> Records shown

____

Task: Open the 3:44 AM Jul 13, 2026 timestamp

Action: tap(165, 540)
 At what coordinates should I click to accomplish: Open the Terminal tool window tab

____

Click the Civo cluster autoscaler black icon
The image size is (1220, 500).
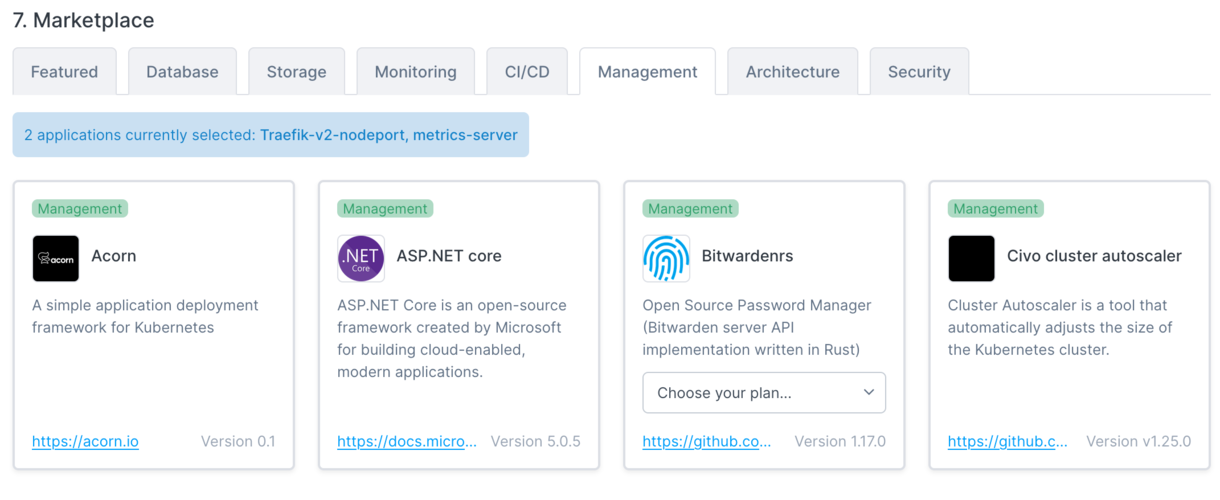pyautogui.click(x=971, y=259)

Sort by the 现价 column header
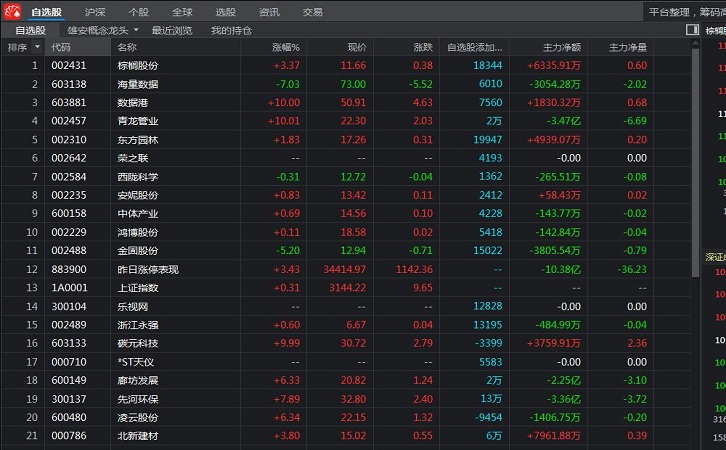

____

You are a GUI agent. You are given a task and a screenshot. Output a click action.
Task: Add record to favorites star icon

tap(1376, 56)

____

> Set problem
Rescale the listing lines starting at the line containing "You are a GUI" and ending at the line containing "tap(1376, 56)", and reproduce only those lines, requests included. Multiply every coordinate in the answers by 0.3 and round each result to a whole number, rounding halves up.

> Result for this exercise
You are a GUI agent. You are given a task and a screenshot. Output a click action.
Task: Add record to favorites star icon

tap(413, 17)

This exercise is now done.